(Pointing data for text and elements)
------
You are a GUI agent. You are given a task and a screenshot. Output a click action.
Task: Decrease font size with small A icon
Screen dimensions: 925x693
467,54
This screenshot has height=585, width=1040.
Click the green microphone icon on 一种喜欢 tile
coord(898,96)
------
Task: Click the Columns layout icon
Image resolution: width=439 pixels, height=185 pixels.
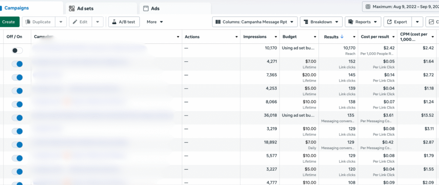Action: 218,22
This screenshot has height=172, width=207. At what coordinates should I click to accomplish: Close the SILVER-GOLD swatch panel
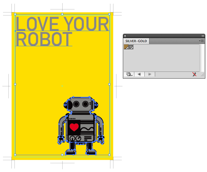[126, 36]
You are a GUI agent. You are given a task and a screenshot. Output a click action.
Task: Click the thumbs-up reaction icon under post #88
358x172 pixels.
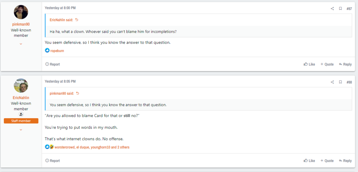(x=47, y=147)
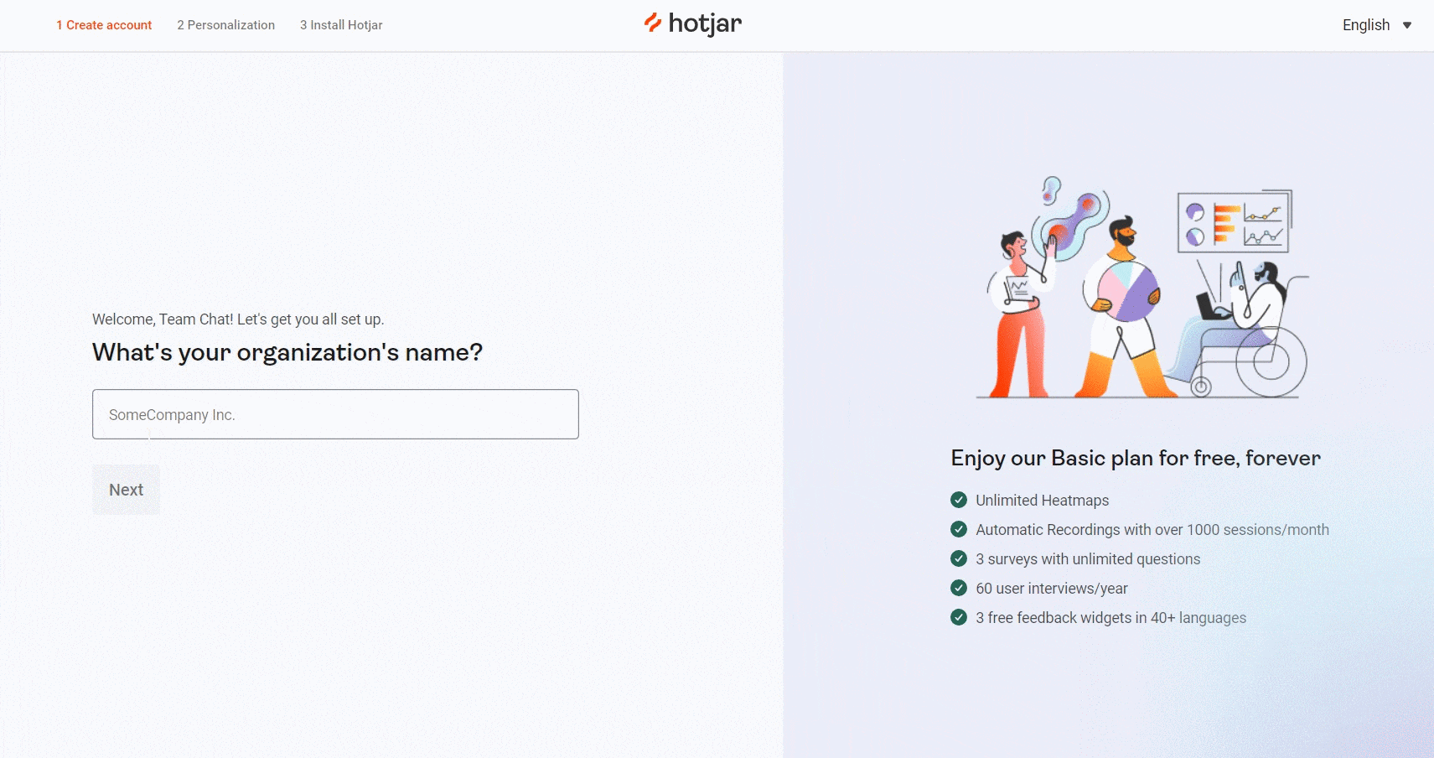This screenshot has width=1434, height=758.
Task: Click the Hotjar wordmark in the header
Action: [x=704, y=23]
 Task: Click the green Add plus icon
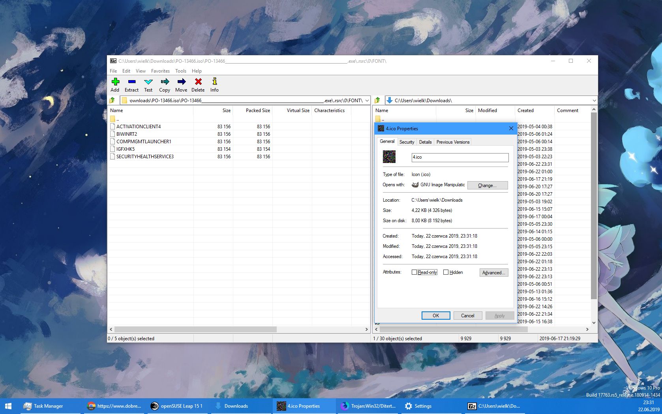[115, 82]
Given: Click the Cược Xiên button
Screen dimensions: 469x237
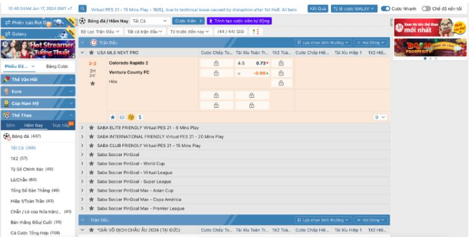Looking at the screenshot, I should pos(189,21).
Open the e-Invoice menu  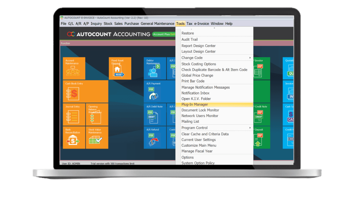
------
- **Directive**
Revise the data starting at the line containing "Task: Click the green Add plus icon" and ending at the line containing "Open the e-Invoice menu", changing "Screen dimensions" to "Display size" and keeping all else unchanged. Leave the pictures out of your answer.

- **Response below**
 Task: Click the green Add plus icon
[115, 82]
Given: Click the Cược Xiên button
Display size: 469x237
Looking at the screenshot, I should pos(189,21).
Open the e-Invoice menu  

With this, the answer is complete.